A NEW wireless telegraph system that had been installed on Rathlin Island by the Post Office authorities was formally "opened for business" this week in 1901, reported the News Letter.
The system had been in operation on the island for some time but, noted the paper's correspondent, the Post Office authorities had wished to "give it every possible test" before finally deciding on its retention and publicly declaring it open for business.
The News Letter was fortunate enough to be one of the first media outlets in Britain to receive a greeting using the system when its Belfast office received a message from their correspondent who had travelled to the island to report on the occasion.
The system, noted the paper, had been developed by Welshman Sir William Preece, the late engineer-in-chief to the General Post Office in London – a man whose "fame in telegraphy is (known] worldwide". Preece had been assisted in developing the "practical and commercial value" of the system by Professor Oliver Lodge, the principal of Birmingham University, and Mr J E Taylor, a member of the technical staff of the General Post Office.
Meanwhile, the installation of the system on Rathlin Island had been carried out by Mr Thomas Patterson, the sectional engineer of the district GPO in Belfast, with the support of Mr J Walby, the superintendent for the North of Ireland in connection with the Post Office, both of whom had "contributed to the success of the undertaking".
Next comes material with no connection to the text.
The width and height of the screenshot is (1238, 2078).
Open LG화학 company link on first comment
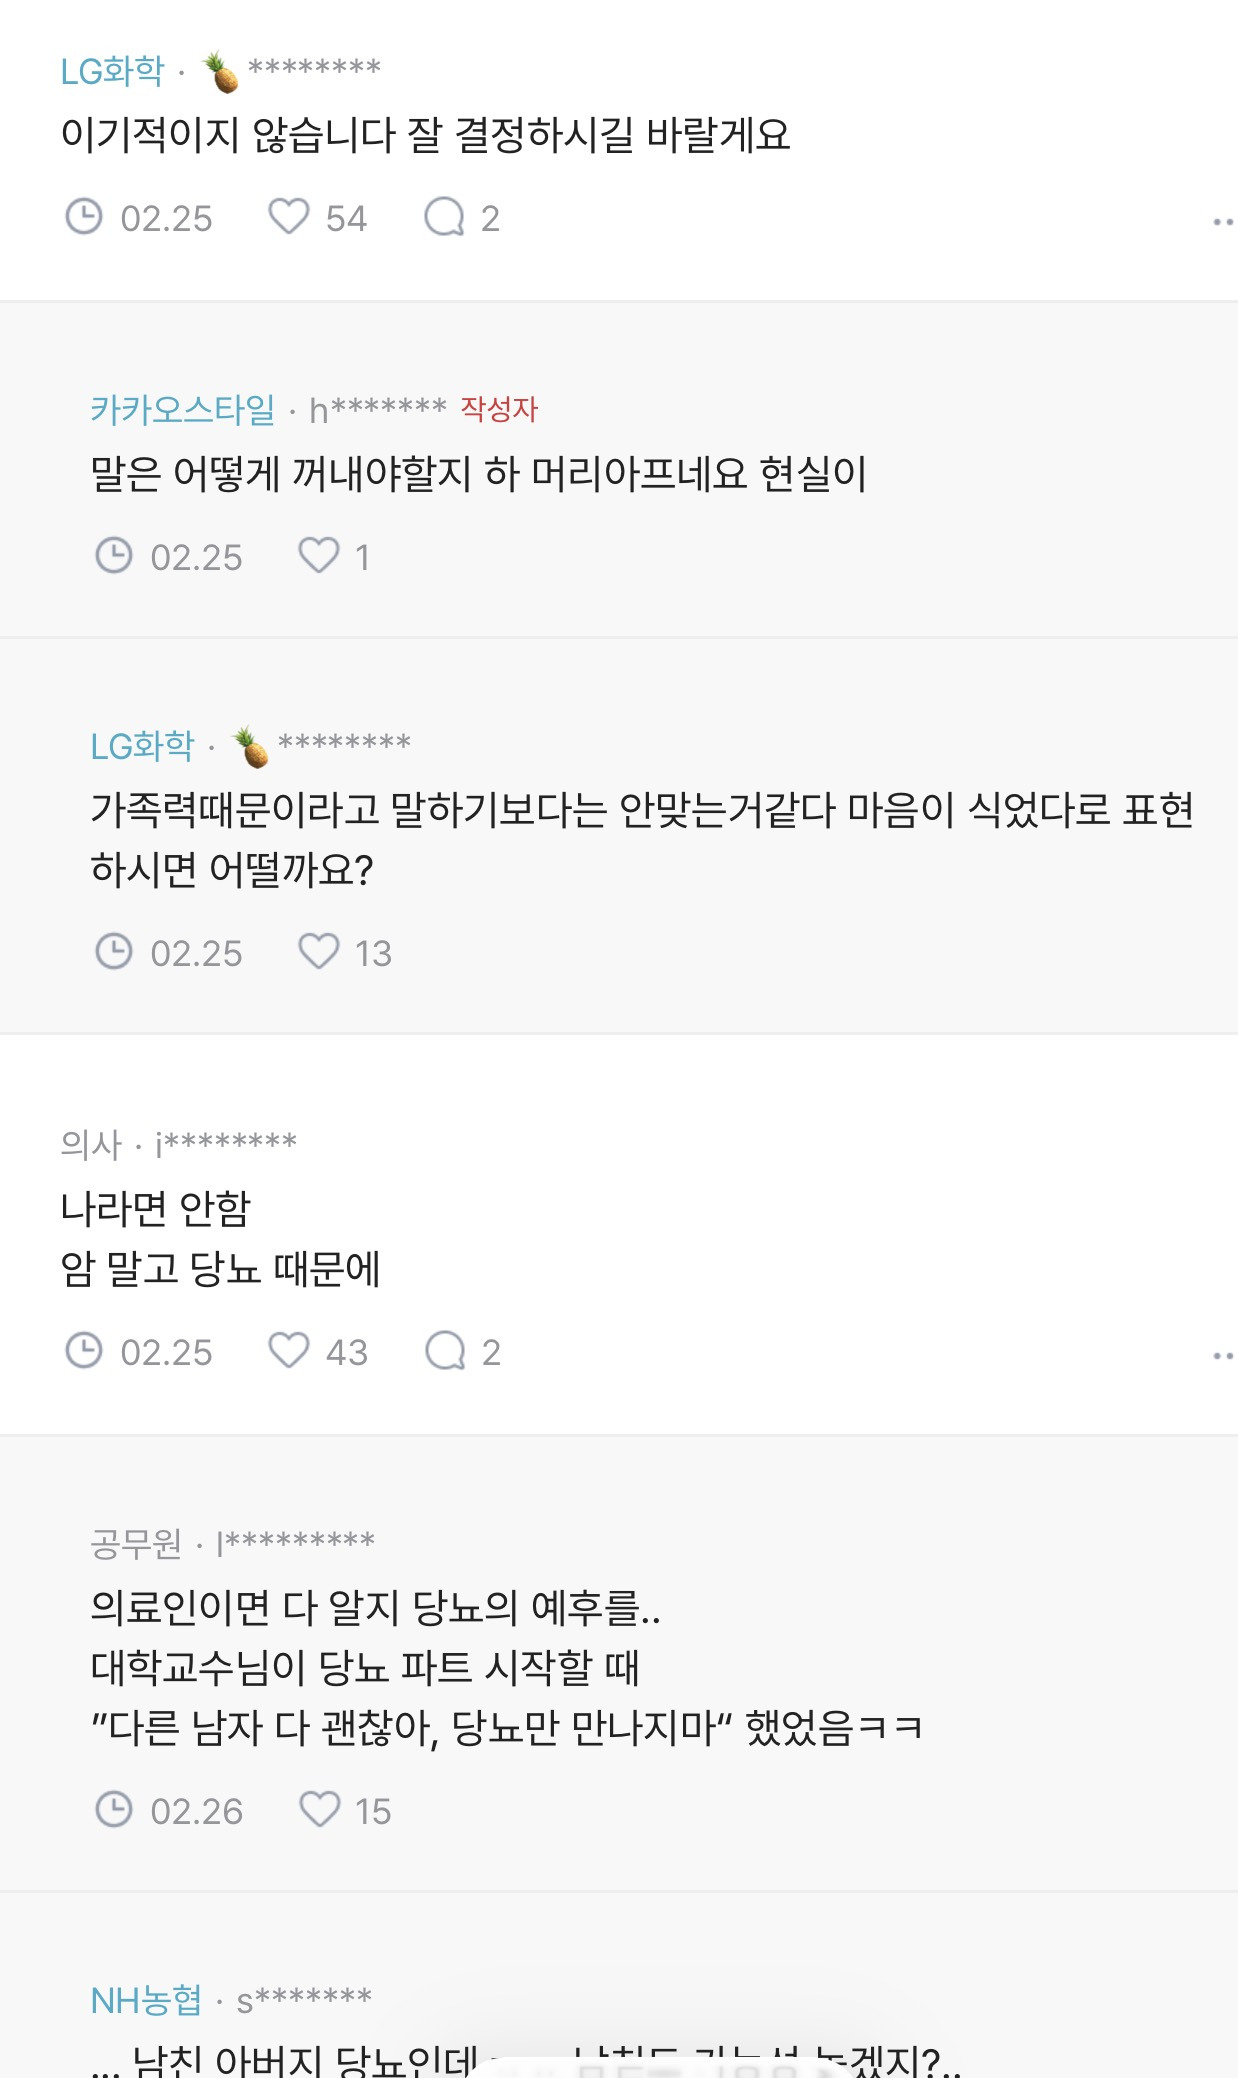tap(112, 71)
It was the first of its kind installed in Ireland and was known as the "electro-magnetic or parallel wire system".
The two points of communication, detailed the correspondent, were the Lloyd's Signal Station which was located on the island and Ballycastle Post Office and consisted of "two parallel lines of wire in a vertical plane, one connecting Ballycastle and Murlough Bay on the mainland, the other connecting Church Bay and the north-east corner of the island".
The interest taken in the new undertaking had been widespread, reported the News Letter, and a large number of invitations had been issued to members of the Belfast Harbour Commissioners and "other interested gentlemen" who travelled from Belfast.
Mr H M McGildowney, DL, of Clare Park, Ballycastle, undertook the duty of host and conveyed the party to the island in his steamer, the Glentow. Amongst those present were Mr William Moore, KC, MP, Commander Stewart, RN, Mr Baillie Gage, solicitor to the GPO, Ireland, Colonel Massey Studdert, Colonel Wetherall, Mr J B Johnston, JP, Mr J Walby, district engineer, GPO, Belfast, Mr Thomas Patterson, sectional engineer, Mr R I Calwell, CE, Dr J W Taylor, Mr J E Biggar, Mr J Plummer (London), Mr James Gamble, Mr H A McAlister, and Mr Ernest Andrews.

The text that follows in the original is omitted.